TASK DESCRIPTION:
Transcribe all the data, leaving each word as it is.
::::::
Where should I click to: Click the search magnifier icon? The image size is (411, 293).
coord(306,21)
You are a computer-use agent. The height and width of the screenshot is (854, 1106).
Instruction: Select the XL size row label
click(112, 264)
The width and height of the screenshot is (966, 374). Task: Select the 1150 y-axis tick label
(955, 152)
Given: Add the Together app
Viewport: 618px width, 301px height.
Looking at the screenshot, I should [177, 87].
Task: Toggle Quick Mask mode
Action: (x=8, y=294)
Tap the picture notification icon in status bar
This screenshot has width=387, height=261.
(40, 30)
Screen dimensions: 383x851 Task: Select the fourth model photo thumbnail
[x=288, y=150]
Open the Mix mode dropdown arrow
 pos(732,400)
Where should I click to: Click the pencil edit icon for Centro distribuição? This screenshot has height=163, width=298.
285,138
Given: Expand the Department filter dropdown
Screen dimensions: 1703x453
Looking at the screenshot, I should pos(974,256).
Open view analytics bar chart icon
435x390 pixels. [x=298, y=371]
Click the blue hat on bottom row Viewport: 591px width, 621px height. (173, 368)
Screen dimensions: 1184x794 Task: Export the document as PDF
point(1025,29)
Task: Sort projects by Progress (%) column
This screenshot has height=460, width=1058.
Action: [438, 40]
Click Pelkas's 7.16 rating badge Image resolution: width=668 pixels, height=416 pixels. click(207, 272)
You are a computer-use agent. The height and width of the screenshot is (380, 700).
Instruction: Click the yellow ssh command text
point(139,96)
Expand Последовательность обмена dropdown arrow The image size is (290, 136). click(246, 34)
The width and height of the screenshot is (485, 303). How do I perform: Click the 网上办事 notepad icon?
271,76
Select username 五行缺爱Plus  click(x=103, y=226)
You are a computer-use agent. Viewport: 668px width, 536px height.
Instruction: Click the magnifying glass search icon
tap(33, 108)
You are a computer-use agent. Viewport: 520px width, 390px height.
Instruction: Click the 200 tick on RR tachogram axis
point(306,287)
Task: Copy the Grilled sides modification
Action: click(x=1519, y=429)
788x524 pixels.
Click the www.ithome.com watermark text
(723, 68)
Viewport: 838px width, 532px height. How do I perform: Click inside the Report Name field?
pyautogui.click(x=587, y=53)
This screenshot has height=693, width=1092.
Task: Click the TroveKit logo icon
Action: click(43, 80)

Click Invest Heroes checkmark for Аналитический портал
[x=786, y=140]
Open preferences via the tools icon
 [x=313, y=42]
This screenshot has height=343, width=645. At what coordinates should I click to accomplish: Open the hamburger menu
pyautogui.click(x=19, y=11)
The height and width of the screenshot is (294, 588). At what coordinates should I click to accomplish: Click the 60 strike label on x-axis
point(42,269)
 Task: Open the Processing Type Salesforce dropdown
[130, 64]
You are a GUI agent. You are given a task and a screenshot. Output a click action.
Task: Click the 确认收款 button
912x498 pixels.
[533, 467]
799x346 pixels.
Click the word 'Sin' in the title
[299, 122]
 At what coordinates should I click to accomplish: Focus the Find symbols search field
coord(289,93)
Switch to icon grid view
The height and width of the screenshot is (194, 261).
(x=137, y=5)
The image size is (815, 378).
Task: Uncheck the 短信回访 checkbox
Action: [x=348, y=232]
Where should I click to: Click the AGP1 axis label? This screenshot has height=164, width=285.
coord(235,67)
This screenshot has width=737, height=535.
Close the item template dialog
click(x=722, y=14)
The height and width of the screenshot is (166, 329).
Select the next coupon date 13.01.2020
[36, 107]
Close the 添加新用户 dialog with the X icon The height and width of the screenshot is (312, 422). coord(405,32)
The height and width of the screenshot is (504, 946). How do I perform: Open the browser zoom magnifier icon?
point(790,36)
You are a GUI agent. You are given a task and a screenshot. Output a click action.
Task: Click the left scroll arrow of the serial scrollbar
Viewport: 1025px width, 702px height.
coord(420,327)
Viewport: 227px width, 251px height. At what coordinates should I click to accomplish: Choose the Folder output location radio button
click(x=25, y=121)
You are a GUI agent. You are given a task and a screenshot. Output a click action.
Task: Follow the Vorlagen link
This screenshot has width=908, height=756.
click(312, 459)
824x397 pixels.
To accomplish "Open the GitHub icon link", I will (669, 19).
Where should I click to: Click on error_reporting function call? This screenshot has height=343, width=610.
::::::
EXERCISE OUTPUT:
Where should I click to: Click the search magnifier icon? The image size is (411, 293).
coord(306,21)
You are a computer-use agent. The height and width of the screenshot is (854, 1106).
Instruction: Select the XL size row label
click(112, 264)
The width and height of the screenshot is (966, 374). Task: Select the 1150 y-axis tick label
(955, 152)
Given: Add the Together app
Viewport: 618px width, 301px height.
Looking at the screenshot, I should [177, 87].
Task: Toggle Quick Mask mode
Action: (x=8, y=294)
Tap the picture notification icon in status bar
This screenshot has width=387, height=261.
(40, 30)
Screen dimensions: 383x851 Task: Select the fourth model photo thumbnail
[x=288, y=150]
Open the Mix mode dropdown arrow
 pos(732,400)
Where should I click to: Click the pencil edit icon for Centro distribuição? This screenshot has height=163, width=298.
285,138
Given: Expand the Department filter dropdown
Screen dimensions: 1703x453
Looking at the screenshot, I should pos(974,256).
Open view analytics bar chart icon
435x390 pixels. [x=298, y=371]
Click the blue hat on bottom row Viewport: 591px width, 621px height. (173, 368)
Screen dimensions: 1184x794 Task: Export the document as PDF
point(1025,29)
Task: Sort projects by Progress (%) column
This screenshot has height=460, width=1058.
Action: [438, 40]
Click Pelkas's 7.16 rating badge Image resolution: width=668 pixels, height=416 pixels. click(207, 272)
You are a computer-use agent. The height and width of the screenshot is (380, 700).
Instruction: Click the yellow ssh command text
point(139,96)
Expand Последовательность обмена dropdown arrow The image size is (290, 136). click(246, 34)
The width and height of the screenshot is (485, 303). How do I perform: Click the 网上办事 notepad icon?
271,76
Select username 五行缺爱Plus  click(x=103, y=226)
You are a computer-use agent. Viewport: 668px width, 536px height.
Instruction: Click the magnifying glass search icon
tap(33, 108)
You are a computer-use agent. Viewport: 520px width, 390px height.
Instruction: Click the 200 tick on RR tachogram axis
point(306,287)
Task: Copy the Grilled sides modification
Action: click(x=1519, y=429)
788x524 pixels.
Click the www.ithome.com watermark text
(723, 68)
Viewport: 838px width, 532px height. How do I perform: Click inside the Report Name field?
pyautogui.click(x=587, y=53)
This screenshot has height=693, width=1092.
Task: Click the TroveKit logo icon
Action: click(43, 80)

Click Invest Heroes checkmark for Аналитический портал
[x=786, y=140]
Open preferences via the tools icon
 [x=313, y=42]
This screenshot has height=343, width=645. At what coordinates should I click to accomplish: Open the hamburger menu
pyautogui.click(x=19, y=11)
The height and width of the screenshot is (294, 588). At what coordinates should I click to accomplish: Click the 60 strike label on x-axis
point(42,269)
 Task: Open the Processing Type Salesforce dropdown
[130, 64]
You are a GUI agent. You are given a task and a screenshot. Output a click action.
Task: Click the 确认收款 button
912x498 pixels.
[533, 467]
799x346 pixels.
Click the word 'Sin' in the title
[299, 122]
 At what coordinates should I click to accomplish: Focus the Find symbols search field
coord(289,93)
Switch to icon grid view
The height and width of the screenshot is (194, 261).
(x=137, y=5)
The image size is (815, 378).
Task: Uncheck the 短信回访 checkbox
Action: [x=348, y=232]
Where should I click to: Click the AGP1 axis label? This screenshot has height=164, width=285.
coord(235,67)
This screenshot has width=737, height=535.
Close the item template dialog
click(x=722, y=14)
The height and width of the screenshot is (166, 329).
Select the next coupon date 13.01.2020
[36, 107]
Close the 添加新用户 dialog with the X icon The height and width of the screenshot is (312, 422). coord(405,32)
The height and width of the screenshot is (504, 946). How do I perform: Open the browser zoom magnifier icon?
point(790,36)
You are a GUI agent. You are given a task and a screenshot. Output a click action.
Task: Click the left scroll arrow of the serial scrollbar
Viewport: 1025px width, 702px height.
coord(420,327)
Viewport: 227px width, 251px height. At what coordinates should I click to accomplish: Choose the Folder output location radio button
click(x=25, y=121)
You are a GUI agent. You are given a task and a screenshot. Output a click action.
Task: Follow the Vorlagen link
This screenshot has width=908, height=756.
click(312, 459)
824x397 pixels.
To accomplish "Open the GitHub icon link", I will (669, 19).
Where should I click to: Click on error_reporting function call? This screenshot has height=343, width=610.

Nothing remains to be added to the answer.